H.How Fear Came

By

Pour voir l'introduction générale aux poèmes liminaires des chapitres du Second Jungle Book

1.How Fear Came

Comment vint la Peur (1894)

Pall Mall Budget> The Second Jungle Book> Songs from Books
Titres alternatifs :
How Fear Came to the Jungle, A Strange Tale of the Jungle
Le poème
The Law of the Jungle a été utilisé en poème liminaire dans les premières versions, placé ensuite à la fin de la nouvelle. Elle appartient au cycle de Mowgli : lors d'une intense sécheresse, le maître de la Jungle l’éléphant Hathi décrète la Trève de l'Eau pendant laquelle il est interdit de chasser au moment où les animaux se regroupent pour boire. Shere Khan vient s’abreuver alors qu'il vient de tuer un homme. Il dit que c’est la nuit où il en a le droit. Hathi raconte alors pourquoi dans un récit étiologique (récit des origines) la création de la Jungle et comment vint la Mort, puis la Honte, puis la Peur avec l’homme.
La nouvelle se termine par le poème
The Law of the Jungle



Le ruisseau s'est tari, le trou d'eau est à sec,
Et nous sommes camarades, toi et moi ;
La gueule fiévreuse et le flanc poussiéreux,
L’un bousculant l’autre le long de la rive ;
Et, immobilisés par une peur aride,
Nous renonçons à toute traque ou mise à mort.
Alors, sous sa mère, le faon peut voir,
Le loup maigre aussi soumis que lui,
Et le grand cerf, imperturbable, observe
Les crocs qui ont déchiré la gorge de son père.
Les mares sont asséchées, les ruisseaux sont à sec,
Et nous jouons comme des amis, toi et moi,
Jusqu'à ce que le nuage là-bas — Bonne Chasse ! — libère
La pluie qui rompt notre Trêve de l'Eau.


§§§§§§§§§§§§§§§

Traduction de L.Fabulet et R. D’Humières.

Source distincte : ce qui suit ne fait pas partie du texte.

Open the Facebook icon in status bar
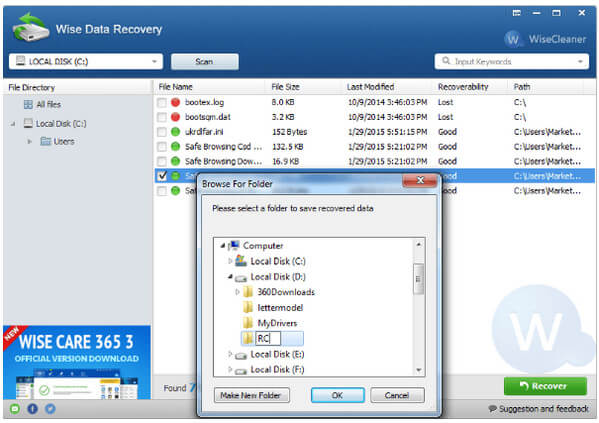The image size is (599, 423). tap(32, 409)
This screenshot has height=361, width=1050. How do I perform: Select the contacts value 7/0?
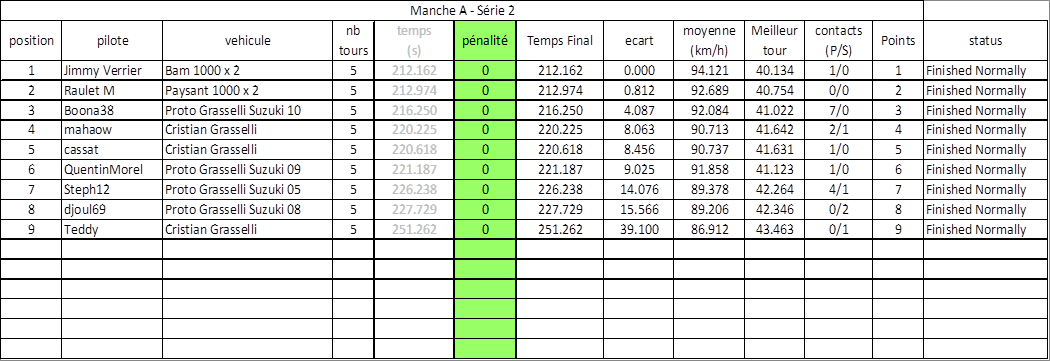tap(838, 110)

Comment vint la crainte. Le Second Livre de la Jungle 1889

La mare est est à sec, les ruisseaux taris,
Vous et moi le soir nous sommes amis
Mufles enfiévrés et ventre poudreux,
Flanc contre flanc sur la berge tous deux,
Domptés par le même effroi dévorant,
Sans vouloir rêver de chasse ou de sang.
Lors le daim peut, sous la biche blotti,
Voir de près le loup plus maigre que lui
Et le grand chevreuil sans peur à compté
Les crocs sous lesquels son père est tombé.
La berge est à sec, les étangs taris,
Vous et moi ce soir nous sommes amis,
Jusqu’à ce que le nuage là-haut—
Bonne chasse à tous ! — délivre bientôt
L’averse qui rompt la Trêve de l’Eau

§§§§§§§§§§§§§§§§§§

How Fear Came

The stream is shrunk—the pool is dry,
And we be comrades, thou and I;
With fevered jowl and dusty flank
Each jostling each along the bank;
And, by one drouthy fear made still,
Foregoing thought of quest or kill.
Now ’neath his dam the fawn may see,
The lean Pack-wolf as cowed as he,
And the tall buck, unflinching, note
The fangs that tore his father’s throat.
The pools are shrunk—the streams are dry,
And we be playmates, thou and I,
Till yonder cloud—Good Hunting!—loose
The rain that breaks our Water Truce.